1. PRESERVE_REFS flag

Call Behavior
deepclone_hydrate($obj, $vars) references in $vars are dereferenced — property slots hold plain values
deepclone_hydrate($obj, $vars, DEEPCLONE_HYDRATE_PRESERVE_REFS) ref links are preserved (pre-0.4.0 default)

Composes with MANGLED_VARS, CALL_HOOKS, and NO_LAZY_INIT.

BC break

Callers that intentionally share a value slot between two properties (or between a property and a caller-side variable) must add DEEPCLONE_HYDRATE_PRESERVE_REFS. symfony/var-exporter's Hydrator::hydrate() and Instantiator::instantiate() pass the flag internally to preserve the VarExporter contract.

2. unserialize()-permissive property-name handling in scoped mode

In scoped mode, the pre-v0.4.0 hot-path validation rejected integer keys, NUL-in-middle names, and mangled-shape keys with a ValueError. That was stricter than what unserialize() does on the same shapes in an O:… payload. The ext now:

  • Integer keys — coerce to string on dynamic property access (PHP engine rule).
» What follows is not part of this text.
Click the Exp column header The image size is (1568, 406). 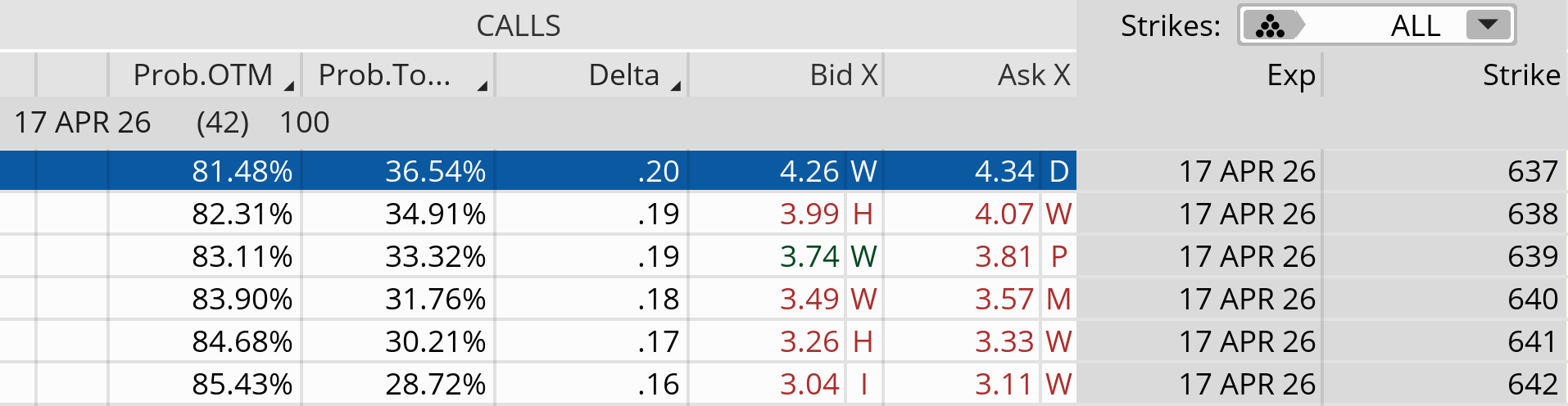pos(1290,75)
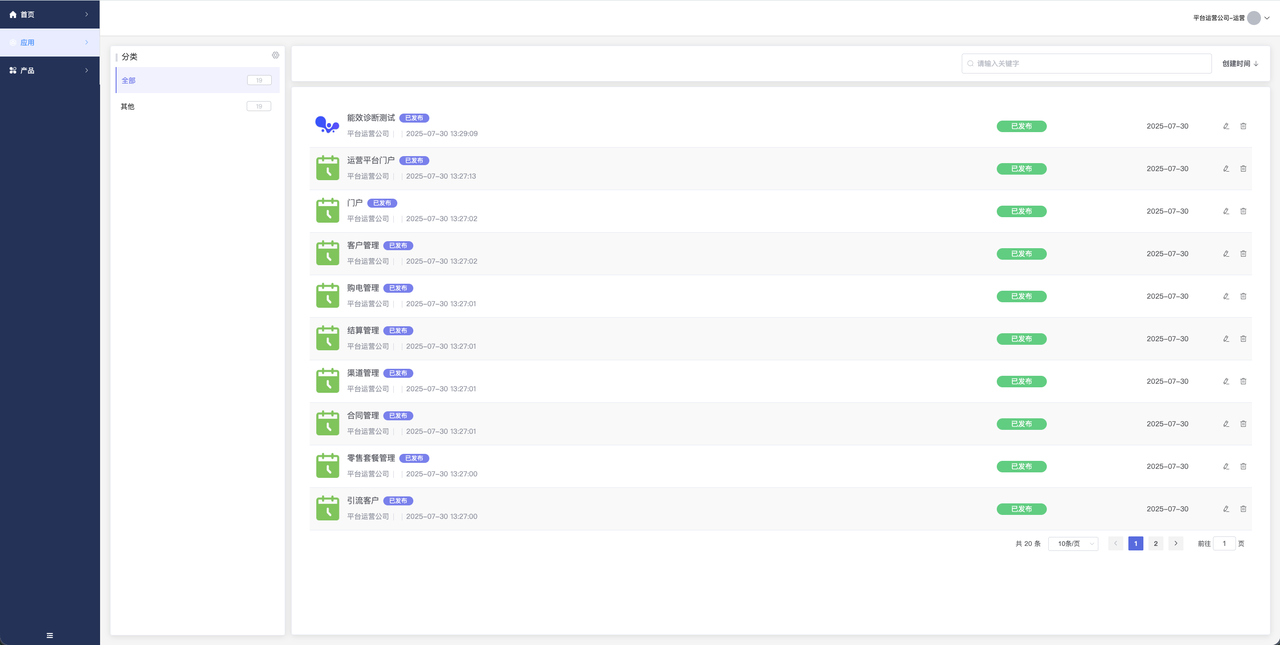Select the 全部 category
Screen dimensions: 1280x645
pos(195,80)
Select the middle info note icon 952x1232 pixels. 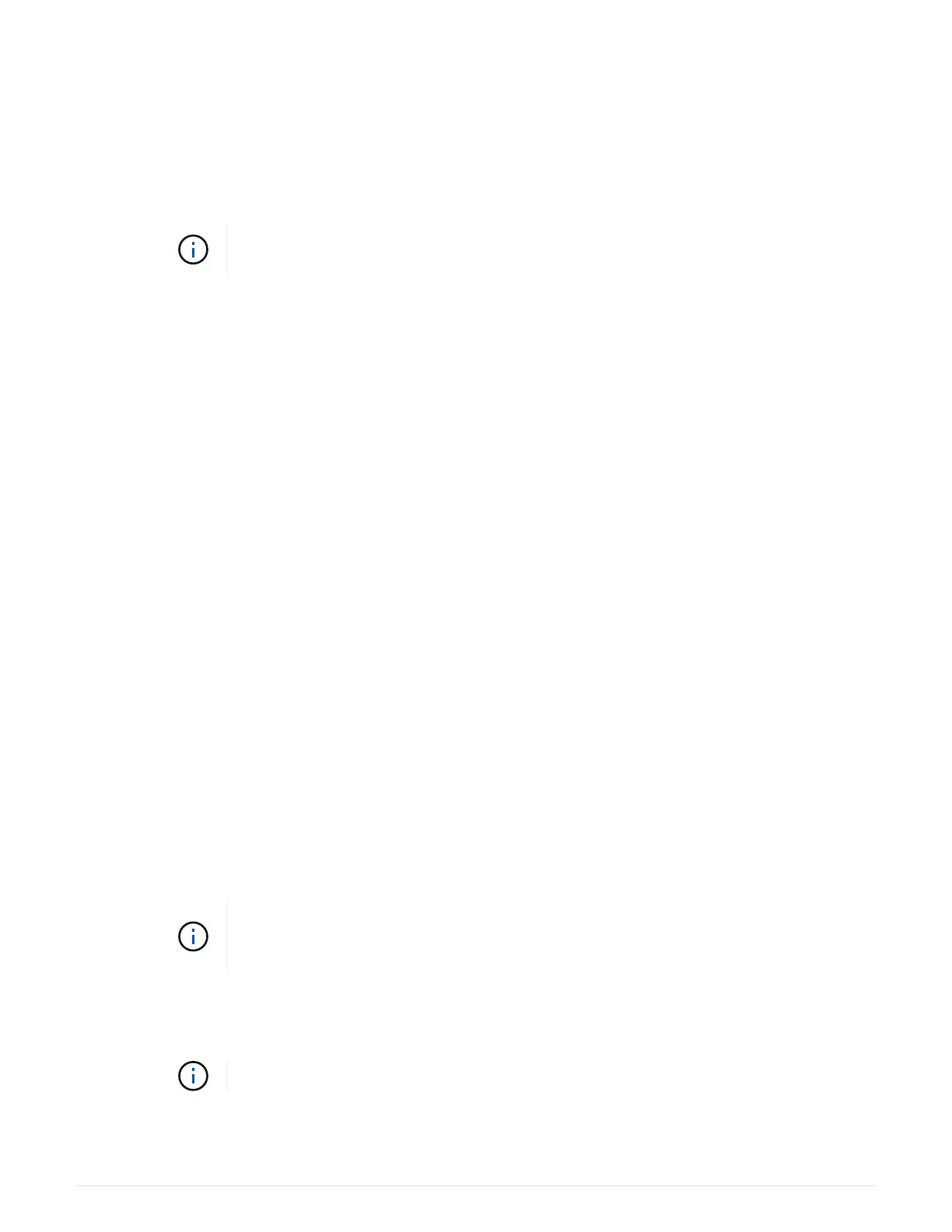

Iteration switched to ZEND_HASH_FOREACH_KEY_VAL with zend_long_to_str for the synthesised name.
  • NUL-in-middle names — stored as raw dynamic properties, same as unserialize().
  • NUL-prefix names — surface the engine's native Error: Cannot access property starting with "\0" from zend_std_write_property / zend_hash_update.

DEEPCLONE_HYDRATE_MANGLED_VARS mode still parses and validates mangled keys (that's the entire point of the flag).

Implementation

  • deepclone.c:
    • ZVAL_DEREF(prop_val) at the top of the inner write loop when PRESERVE_REFS is absent (zero overhead when the zval isn't a ref — one type-tag check per prop).
    • Dropped the memchr NUL check on the stdClass and dynamic-fallback write paths.
    • Switched the inner loop from ZEND_HASH_FOREACH_STR_KEY_VAL to ZEND_HASH_FOREACH_KEY_VAL, synthesising the property name for integer keys.
  • deepclone.stub.php / regenerated deepclone_arginfo.h: expose DEEPCLONE_HYDRATE_PRESERVE_REFS = 1 << 3.
  • tests/deepclone_hydrate.phpt: ref-preservation tests exercise both the default-drop and PRESERVE_REFS paths; property-name tests updated to reflect unserialize()-matching behavior.
  • README.md: flag table + rationale paragraph.
  • CHANGELOG.md: 0.4.0 entry (BC break + Added + Changed).
  • php_deepclone.h: bump to 0.4.0 (minor SemVer since default semantics change).

Test plan

  • 30/30 .phpt tests green locally (PHP 8.4, NTS)
  • CI green on the matrix (Linux NTS/ZTS/i386/debug, macOS, Windows)

See the polyfill-side changes (same flags, same semantics) in the companion PR on symfony/polyfill.

By default, deepclone_hydrate() now drops PHP & references from $vars on
write (ZVAL_DEREF before the property assignment). Pass the new flag to
keep the ref link, matching the pre-v0.4.0 default behavior.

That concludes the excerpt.